Cumartesi Postası Muazzez Ersoy: Opera sevmem çığlık çığlığa bir müzik

Muazzez Ersoy: Opera sevmem çığlık çığlığa bir müzik

Paylaş
Muazzez Ersoy: Opera sevmem çığlık çığlığa bir müzik

Pek kimse bilmez ama Muazzez Ersoy muzip bir kadın. Ben de assolist olanla değil, ‘muzip’ olan Muazzez ile kebapçısında buluştum. Oturup iki lafın belini kırdık. Sanattan da konuştuk. Diyor ki: “Gerektiğinde her şeyin altından kalkabilene sanatçı denir. Çıplaklık dışında bir kuralım yok.”

BEHZAT UYGUR İLE İKİ LAFIN BELİNİ KIRALIM

Fotoğraf: Bahadırhan Erkoç


Kimsenin bilmediği muzip yanından bahsedelim mi biraz?

(Gülüyoruz) O eskidendi. Kasımpaşalıyken öyleydim. Yine de ufaktan öyle bir yanım hâlâ var. Seninle kuliste az mı kaynattık. Sizin o programınızdaki kaliteyi özlüyorum. Benim gibi birçok kişi de öyle...

Bu bir dönem sanırım...

Dönemse eğer, ben bu dönemi sevmedim.

Bu dönemi sevmeyip geride durmak doğru mu?

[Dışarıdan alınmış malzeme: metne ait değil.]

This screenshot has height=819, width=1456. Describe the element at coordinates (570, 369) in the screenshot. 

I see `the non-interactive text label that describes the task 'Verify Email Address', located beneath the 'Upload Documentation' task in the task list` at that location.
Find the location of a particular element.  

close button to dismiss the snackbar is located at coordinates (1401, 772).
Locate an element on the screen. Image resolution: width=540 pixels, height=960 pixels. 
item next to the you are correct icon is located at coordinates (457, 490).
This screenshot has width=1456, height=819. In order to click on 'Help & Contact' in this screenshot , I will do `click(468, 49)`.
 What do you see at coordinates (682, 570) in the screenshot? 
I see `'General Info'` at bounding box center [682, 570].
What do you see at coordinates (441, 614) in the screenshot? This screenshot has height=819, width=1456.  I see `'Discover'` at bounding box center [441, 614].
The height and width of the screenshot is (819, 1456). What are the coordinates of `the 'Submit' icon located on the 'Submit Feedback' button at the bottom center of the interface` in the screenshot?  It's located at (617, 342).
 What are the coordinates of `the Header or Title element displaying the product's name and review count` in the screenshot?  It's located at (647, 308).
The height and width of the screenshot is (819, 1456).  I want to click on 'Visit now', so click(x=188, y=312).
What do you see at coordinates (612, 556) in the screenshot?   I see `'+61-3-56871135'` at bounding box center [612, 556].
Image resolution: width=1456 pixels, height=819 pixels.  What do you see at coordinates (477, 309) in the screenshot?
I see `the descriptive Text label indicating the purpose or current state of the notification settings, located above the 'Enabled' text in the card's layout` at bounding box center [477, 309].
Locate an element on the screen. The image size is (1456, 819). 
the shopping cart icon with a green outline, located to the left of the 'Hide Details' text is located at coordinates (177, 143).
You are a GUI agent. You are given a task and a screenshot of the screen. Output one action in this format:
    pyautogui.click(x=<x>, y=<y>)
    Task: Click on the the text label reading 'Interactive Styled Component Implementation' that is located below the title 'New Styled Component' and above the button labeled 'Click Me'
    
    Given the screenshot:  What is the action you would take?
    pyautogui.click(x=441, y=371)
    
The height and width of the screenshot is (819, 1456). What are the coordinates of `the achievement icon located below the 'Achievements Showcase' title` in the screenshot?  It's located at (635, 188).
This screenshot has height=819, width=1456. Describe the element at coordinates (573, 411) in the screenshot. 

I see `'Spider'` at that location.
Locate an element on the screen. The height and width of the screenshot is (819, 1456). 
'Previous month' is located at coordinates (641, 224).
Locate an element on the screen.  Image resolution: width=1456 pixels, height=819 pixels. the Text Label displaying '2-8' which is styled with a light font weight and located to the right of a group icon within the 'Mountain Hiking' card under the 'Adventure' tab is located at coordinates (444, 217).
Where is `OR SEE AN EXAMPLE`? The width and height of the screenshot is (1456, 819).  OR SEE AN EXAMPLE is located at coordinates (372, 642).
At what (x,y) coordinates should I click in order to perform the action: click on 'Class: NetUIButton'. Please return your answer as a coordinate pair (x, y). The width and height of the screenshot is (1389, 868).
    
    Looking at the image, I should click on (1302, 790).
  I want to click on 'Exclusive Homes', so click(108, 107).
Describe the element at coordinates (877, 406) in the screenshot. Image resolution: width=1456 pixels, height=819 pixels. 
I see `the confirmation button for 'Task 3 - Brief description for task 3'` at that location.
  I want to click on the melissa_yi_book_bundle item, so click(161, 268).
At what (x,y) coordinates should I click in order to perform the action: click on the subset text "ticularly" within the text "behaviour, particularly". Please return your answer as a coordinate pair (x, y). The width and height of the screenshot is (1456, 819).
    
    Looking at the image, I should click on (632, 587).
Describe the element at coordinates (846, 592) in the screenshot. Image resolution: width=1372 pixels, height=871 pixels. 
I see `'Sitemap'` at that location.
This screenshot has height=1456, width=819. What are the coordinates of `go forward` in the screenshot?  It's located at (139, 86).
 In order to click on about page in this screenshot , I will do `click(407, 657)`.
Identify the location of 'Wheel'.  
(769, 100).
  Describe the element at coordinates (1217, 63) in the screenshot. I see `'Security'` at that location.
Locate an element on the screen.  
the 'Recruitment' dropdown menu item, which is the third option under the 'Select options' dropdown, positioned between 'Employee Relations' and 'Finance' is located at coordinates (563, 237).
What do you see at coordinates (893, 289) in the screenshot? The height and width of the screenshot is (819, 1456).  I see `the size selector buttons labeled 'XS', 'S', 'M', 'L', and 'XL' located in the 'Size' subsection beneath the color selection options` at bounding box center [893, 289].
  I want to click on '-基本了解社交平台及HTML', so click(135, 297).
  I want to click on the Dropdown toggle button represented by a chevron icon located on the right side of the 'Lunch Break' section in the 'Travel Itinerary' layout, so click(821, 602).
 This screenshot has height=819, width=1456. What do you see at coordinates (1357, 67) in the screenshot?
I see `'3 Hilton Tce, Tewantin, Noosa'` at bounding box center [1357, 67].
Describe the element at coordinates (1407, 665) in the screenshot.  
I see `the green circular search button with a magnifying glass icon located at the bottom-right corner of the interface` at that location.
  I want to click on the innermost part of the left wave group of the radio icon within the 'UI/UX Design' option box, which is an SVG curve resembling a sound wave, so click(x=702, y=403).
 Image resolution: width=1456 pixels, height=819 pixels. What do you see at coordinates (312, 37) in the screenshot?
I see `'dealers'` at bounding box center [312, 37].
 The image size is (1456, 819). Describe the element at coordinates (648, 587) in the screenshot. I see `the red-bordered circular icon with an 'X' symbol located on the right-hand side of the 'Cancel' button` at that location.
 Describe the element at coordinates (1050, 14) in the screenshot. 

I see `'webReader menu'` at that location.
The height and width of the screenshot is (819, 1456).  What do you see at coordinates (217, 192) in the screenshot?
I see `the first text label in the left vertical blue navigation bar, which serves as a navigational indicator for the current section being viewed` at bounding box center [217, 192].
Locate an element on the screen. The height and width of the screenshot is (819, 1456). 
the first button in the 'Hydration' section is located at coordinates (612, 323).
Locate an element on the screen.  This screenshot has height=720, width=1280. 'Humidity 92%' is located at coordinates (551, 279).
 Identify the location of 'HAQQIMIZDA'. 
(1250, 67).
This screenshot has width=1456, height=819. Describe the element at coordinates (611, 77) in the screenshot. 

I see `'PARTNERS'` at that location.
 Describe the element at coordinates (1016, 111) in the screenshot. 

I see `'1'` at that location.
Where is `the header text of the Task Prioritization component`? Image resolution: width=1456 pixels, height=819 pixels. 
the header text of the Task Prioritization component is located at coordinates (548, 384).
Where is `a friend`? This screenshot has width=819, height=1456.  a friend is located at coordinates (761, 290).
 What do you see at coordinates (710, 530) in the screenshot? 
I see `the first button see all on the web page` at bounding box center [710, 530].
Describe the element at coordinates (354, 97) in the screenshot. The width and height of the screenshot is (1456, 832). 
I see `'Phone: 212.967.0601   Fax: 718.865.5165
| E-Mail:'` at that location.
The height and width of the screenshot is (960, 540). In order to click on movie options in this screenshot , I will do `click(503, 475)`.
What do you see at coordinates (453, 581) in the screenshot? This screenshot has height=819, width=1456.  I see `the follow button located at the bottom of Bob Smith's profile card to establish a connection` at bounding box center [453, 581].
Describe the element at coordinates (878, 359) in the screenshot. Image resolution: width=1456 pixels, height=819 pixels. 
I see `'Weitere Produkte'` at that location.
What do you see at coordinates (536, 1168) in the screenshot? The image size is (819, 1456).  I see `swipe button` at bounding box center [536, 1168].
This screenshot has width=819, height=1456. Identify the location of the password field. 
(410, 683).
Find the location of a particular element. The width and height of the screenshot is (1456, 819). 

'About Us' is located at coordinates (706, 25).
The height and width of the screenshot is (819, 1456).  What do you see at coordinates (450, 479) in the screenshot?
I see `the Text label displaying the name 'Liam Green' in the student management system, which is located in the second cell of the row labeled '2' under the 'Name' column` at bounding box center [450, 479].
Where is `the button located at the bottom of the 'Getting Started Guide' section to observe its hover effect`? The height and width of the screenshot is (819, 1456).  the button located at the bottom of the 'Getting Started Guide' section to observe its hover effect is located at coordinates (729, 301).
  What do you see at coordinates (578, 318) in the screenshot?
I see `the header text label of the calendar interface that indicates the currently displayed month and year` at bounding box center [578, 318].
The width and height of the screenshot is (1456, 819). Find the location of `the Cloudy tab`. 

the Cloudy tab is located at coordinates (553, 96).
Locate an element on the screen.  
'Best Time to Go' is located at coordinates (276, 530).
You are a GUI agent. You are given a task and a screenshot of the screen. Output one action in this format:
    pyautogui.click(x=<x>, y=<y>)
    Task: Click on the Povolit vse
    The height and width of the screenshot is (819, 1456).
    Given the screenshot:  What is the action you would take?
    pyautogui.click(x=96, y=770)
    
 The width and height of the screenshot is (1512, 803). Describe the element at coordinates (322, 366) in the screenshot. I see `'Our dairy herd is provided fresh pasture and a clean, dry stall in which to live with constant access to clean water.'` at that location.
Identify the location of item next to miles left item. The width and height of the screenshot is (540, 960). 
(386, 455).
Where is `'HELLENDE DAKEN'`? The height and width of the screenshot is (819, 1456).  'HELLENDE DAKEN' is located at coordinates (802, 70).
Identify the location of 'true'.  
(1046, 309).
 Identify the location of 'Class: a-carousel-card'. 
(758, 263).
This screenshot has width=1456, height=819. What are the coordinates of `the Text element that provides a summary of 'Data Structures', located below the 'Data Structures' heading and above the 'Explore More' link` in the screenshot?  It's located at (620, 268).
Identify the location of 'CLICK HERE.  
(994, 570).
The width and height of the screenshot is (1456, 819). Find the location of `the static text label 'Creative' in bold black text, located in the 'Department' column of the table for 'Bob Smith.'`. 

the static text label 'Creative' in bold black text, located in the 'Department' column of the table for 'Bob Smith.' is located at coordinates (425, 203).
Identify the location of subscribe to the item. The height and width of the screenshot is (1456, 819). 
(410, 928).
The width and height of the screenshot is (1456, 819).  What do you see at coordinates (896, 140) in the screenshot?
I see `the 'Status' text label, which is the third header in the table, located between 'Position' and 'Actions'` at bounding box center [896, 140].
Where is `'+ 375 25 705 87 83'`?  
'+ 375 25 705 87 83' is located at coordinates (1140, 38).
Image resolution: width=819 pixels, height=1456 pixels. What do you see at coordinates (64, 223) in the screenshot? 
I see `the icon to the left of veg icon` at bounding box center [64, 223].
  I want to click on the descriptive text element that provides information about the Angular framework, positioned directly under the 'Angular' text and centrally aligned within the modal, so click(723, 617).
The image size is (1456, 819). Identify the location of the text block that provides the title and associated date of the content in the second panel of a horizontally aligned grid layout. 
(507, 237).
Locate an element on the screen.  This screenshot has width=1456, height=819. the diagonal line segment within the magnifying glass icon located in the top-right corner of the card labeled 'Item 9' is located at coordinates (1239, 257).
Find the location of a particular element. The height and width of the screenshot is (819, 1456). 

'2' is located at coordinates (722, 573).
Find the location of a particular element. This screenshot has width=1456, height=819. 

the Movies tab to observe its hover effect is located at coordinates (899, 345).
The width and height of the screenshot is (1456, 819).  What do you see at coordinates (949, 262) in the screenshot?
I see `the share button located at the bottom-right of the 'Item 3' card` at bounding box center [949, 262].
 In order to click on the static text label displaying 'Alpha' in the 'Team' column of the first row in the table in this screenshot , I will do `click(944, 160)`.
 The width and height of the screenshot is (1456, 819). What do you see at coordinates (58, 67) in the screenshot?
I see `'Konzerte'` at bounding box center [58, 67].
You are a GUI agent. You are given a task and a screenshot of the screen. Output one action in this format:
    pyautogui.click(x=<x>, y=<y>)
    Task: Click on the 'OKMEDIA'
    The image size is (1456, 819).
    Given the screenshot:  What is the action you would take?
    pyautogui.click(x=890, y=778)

Geride durmuyorum ama saçma sapan programlara asla çıkmıyorum. “Ya Muazzez Hanım nerelerdesiniz, sizi ekranlarda göremiyoruz” diyorlar. “Allah aşkına beni hangi programda görmek istersiniz?” diye soruyorum. “Aaa doğru, yok” cevabını veriyorlar. İşte onun için çıkamıyorum. Evlilik programına mı çıkacağım? Asla!

Niye çıkasın zaten canım...

Asla tasvip etmediğim bir program türü. Türk insanının kültürü o değil. Öyle bir programda kendimi göremiyorum. Onun dışında da saçma sapan programlar var. Onlara mı çıkacağım? Ben sanatçıyım.

Peki sen çıkmıyorsun, o çıkmıyor. Bu programlar saçma sapan insanları çıkartmaya devam edecek o zaman?

Toplum inşallah kalite kelimesinin ne anlama geldiğini algılayacak.

Kasımpaşa’ya dönersek... Orada günlerin nasıl geçiyordu?

Annem tekel sigara fabrikasında çalışıyordu, babam dolmuş şoförlüğü yapıyordu. Çocukluğumun en güzel yıllarıydı. Deli divane oradan oraya koşar dururduk. Hasan Kaçan’la futbol oynardık.


KASIMPAŞA’DAN NE CEVHERLER ÇIKTI


Bilmiyordum Hasan’ın da Kasımpaşalı olduğunu...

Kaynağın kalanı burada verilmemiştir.